HIDUP DALAM TERUNGKU



HIDUP DALAM TERUNGKU
R A E N I S S A

Aku heran, mengapa ia memandangiku seperti itu? Ia selalu memandangku aneh. Apakah aku aneh? Lelaki itu adalah lelaki terpopular di sekolahku. Sudah 3 semester aku dan dia berada di kelas yang sama. Aku tahu, aku ini memang tidak menarik sama sekali. Aku memiliki rambut panjang hitam, dan bola mata hitam yang sempurna pula.
Sejujurnya, laki-laki itu merupakan teman masa kecilku walaupun aku bertemu dengannya sebentar saja. Saat ia terjatuh dari pohon, lucu mengingat kenangan itu. tetapi hanya itu, tidak lebih. Seumur hidupku, hanya saat itulah aku berbicara dengannya, saat aku berumur 12 tahun. Aku memiliki 10 jari kaki, 10 jari tangan, 2 lengan, 2 kaki, darah mengalir, 2 mata yang berkedip, dan 2 telinga yang terbuka. Aku apa adanya. Aku normal. Tapi, selama 3 semester aku merasa diriku aneh akibat tatapan lelaki itu. lelaki yang sangat populer di sekolahku, Arga Bimantara.

Apakah aku aneh?

Semua orang memandangku seolah aku alien atau mungkin mereka menganggapku buruk rupa. Apakah aku aneh?
Aku tidak pernah berbicara kepada siapapun kecuali guru di sekolah. Teman saja, aku tak punya. Sakit hati memang. Tapi apakah aku salah hidup di dunia? Arga. Lelaki itu baru saja sampai di sekolah. Kakinya dibalut sepatu sneakers hitam, berjalan melewati koridor yang ramai. Arga mempunyai wangi yang khas, parfumnya tidak sama dengan teman-temannya. Karena wanginya yang begitu khas, tanpa perlu tahu siapa yang datang cukup dengan mencium wanginya, anak-anak di sekolahku bisa mengetahui kalau dia datang.

Ku lihat Arga berjalan gontai, sangat malas. Rambutnya tak henti jadi korban kemalasannya, karena diacaknya terus menerus. Berpenampilan rapi bukanlah dirinya. Sepatu hitam, celana sekolahnya yang agak melorot, kemeja putih yang dikeluarkannya dari dalam celananya, dasi sekolah yang simpulnya kendur, jaket baseball yang menutupi kemejanya, tindik hitam kecil di telinga kiri, serta rambut yang berantakan. Dia terlihat awut-awutan.
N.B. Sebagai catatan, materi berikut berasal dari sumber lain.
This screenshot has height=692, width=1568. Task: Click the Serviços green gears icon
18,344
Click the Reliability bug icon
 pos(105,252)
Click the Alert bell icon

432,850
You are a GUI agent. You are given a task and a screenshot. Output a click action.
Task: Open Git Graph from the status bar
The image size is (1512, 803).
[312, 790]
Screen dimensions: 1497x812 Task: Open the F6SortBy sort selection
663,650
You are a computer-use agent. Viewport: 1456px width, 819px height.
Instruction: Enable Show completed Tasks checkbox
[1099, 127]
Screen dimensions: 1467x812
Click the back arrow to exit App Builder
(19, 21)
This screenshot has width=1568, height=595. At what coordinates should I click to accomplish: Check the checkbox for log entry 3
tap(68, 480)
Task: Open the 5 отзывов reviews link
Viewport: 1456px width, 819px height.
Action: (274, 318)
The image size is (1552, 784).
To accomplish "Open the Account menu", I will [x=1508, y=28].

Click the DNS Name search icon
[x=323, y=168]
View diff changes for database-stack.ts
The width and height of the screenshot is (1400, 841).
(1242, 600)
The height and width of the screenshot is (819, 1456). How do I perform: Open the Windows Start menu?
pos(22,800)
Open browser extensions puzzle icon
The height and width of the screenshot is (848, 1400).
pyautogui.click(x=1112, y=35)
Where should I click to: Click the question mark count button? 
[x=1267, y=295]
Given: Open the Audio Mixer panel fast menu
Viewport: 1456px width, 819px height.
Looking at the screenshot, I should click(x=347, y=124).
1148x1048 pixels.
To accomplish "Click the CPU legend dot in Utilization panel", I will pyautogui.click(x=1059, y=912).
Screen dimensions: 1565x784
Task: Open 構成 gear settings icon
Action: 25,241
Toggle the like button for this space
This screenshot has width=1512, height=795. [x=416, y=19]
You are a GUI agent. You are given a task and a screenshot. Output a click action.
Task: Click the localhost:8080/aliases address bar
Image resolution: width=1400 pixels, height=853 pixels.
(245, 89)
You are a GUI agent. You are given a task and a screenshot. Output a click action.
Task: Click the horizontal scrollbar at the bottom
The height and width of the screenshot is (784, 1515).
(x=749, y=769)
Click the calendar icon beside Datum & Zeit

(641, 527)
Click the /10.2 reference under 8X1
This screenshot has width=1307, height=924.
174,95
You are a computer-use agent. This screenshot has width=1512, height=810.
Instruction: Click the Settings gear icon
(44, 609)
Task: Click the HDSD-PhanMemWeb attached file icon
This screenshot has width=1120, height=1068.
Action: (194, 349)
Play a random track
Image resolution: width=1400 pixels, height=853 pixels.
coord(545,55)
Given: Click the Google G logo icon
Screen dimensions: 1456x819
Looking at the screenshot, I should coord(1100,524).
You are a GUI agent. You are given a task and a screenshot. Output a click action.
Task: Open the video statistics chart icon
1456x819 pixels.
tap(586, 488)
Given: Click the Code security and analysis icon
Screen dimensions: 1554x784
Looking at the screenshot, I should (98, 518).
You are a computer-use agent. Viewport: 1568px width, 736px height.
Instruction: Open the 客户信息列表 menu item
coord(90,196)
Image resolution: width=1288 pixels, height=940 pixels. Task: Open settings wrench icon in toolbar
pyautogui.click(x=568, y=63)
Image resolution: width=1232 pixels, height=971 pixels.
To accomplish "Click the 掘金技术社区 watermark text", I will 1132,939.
Tapi, siapa pula yang mau berurusan dengan anak nakal seperti Arga? Seluruh sekolah tahu siapa dia. Anak bandel yang paling sulit diatur. Terkadang membuat onar, mengerjai temannya, mengejek anak yang lain dan menyindir siapapun yang dirasanya memiliki sesuatu untuk di bully.
Seperti aku contohnya. Arga bahkan menyuruh seluruh anak-anak yang lain untuk menjauhiku. Dan kalau ada yang ketahuan berbicara padaku, Arga tak segan-segan akan menghukum siapapun orang yang berani membantahnya. Aku memiliki 1 kepala, 1 hati. Aku juga dapat berpikir dan aku menghirup udara yang sama dengan mereka semua. tapi kenapa mereka menindasku dengan tatapan mata yang mengatakan kalau aku adalah gadis aneh atau bahkan lebih buruk dari itu.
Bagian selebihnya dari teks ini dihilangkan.